Chapter 43 - Mata-mata part 2

3.4K 223 87
                                    

Amel tersenyum senang pagi ini. Dia menggandeng lengan suaminya dengan mesra dan sesekali menggelayut manja ke arah laki-laki yang berada di sampingnya itu.

Arya dan Afza cuma bisa meringis kecut melihat kemesraan mereka berdua. Jomblo bisa apa? Ya kan?

Saat kemarin Arya memberitahu via telepon soal hasil interogasi yang dia dapatkan dari Paijo ke Munding dan memutuskan untuk mengajak Munding mengunjungi sang Jenderal, Amel dengan cepat memberitahukan keinginannya untuk ikut serta.

Munding berusaha membujuk istrinya tapi tak berhasil. Dan saat itulah Arya sadar, kini ada seorang lagi yang lebih kuat dari Munding selain Nurul.

Karena Amel memaksa ikut, Munding pun mengajak Nurul untuk ikut serta. Toh, Nurul juga akrab dengan keluarga Amel yang ada di Semarang. Tapi, Nurul menolaknya dengan alasan, itu urusan kerja dan dia juga kangen untuk bertemu ibunya. Akhirnya, Munding mengantar Nurul dan anaknya ke Sumber Rejo sebelum akhirnya bersama-sama dengan Amel menuju ke rumah bapak mertuanya.

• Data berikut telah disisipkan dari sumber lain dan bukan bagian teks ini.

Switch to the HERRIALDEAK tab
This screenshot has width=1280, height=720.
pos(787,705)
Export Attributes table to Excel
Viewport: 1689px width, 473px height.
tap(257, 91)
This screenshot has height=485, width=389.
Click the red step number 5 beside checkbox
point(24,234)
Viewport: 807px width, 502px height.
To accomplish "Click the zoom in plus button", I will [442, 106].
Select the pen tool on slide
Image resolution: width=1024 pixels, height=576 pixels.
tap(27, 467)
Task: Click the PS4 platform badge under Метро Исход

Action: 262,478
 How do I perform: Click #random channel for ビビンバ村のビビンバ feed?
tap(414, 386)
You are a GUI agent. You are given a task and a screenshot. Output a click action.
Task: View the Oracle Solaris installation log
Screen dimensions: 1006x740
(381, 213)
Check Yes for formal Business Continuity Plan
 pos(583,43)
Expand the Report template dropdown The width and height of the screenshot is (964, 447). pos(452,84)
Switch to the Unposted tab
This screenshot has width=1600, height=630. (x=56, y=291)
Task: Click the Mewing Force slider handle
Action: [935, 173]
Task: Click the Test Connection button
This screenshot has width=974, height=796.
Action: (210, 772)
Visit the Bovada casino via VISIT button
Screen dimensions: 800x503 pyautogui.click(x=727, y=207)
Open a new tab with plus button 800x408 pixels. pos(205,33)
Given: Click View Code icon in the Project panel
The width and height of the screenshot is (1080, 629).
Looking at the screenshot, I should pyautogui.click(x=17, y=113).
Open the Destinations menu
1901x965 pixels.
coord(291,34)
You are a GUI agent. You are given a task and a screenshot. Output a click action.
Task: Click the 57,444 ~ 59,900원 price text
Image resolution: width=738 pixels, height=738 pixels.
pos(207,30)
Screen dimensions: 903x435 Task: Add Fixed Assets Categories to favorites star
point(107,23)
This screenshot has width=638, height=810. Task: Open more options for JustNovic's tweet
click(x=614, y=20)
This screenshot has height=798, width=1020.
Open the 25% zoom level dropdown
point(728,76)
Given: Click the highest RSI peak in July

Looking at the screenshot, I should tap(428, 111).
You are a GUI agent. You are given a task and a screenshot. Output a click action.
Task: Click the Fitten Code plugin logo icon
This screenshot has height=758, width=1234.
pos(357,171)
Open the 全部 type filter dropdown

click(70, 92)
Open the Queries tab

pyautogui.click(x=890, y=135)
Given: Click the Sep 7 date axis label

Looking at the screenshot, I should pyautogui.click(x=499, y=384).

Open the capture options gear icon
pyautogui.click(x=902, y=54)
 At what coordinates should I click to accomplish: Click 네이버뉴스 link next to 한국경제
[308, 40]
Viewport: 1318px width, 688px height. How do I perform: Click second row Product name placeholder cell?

Dan disinilah mereka berempat sekarang, oke lebih dari empat sih karena Arya juga membawa beberapa anggotanya, berjalan menuju kedalam rumah yang halamannya luas dan asri itu. Tempat dimana Munding pernah menghabiskan beberapa tahun umurnya saat SMA dulu. Tempat dimana cerita Munding dan Amel dimulai.

“Diiihhhhhh, pasangan mesra baru sempat njenguk ortunya,” tegur suara centil dan serak-serak basah milik seorang wanita terdengar dari depan pintu rumah.

Munding tersenyum dan menganggukkan kepalanya dengan sopan, sedangkan Amel hanya memonyongkan bibirnya ke arah Reni, Anggraeni Suseno, mama tiri Amel. Seorang laki-laki paruh baya yang meskipun rambutnya sudah terlihat sedikit beruban tapi terlihat masih memiliki badan yang tegap dan otot tubuh yang prima terlihat tersenyum kecil di sebelah Reni.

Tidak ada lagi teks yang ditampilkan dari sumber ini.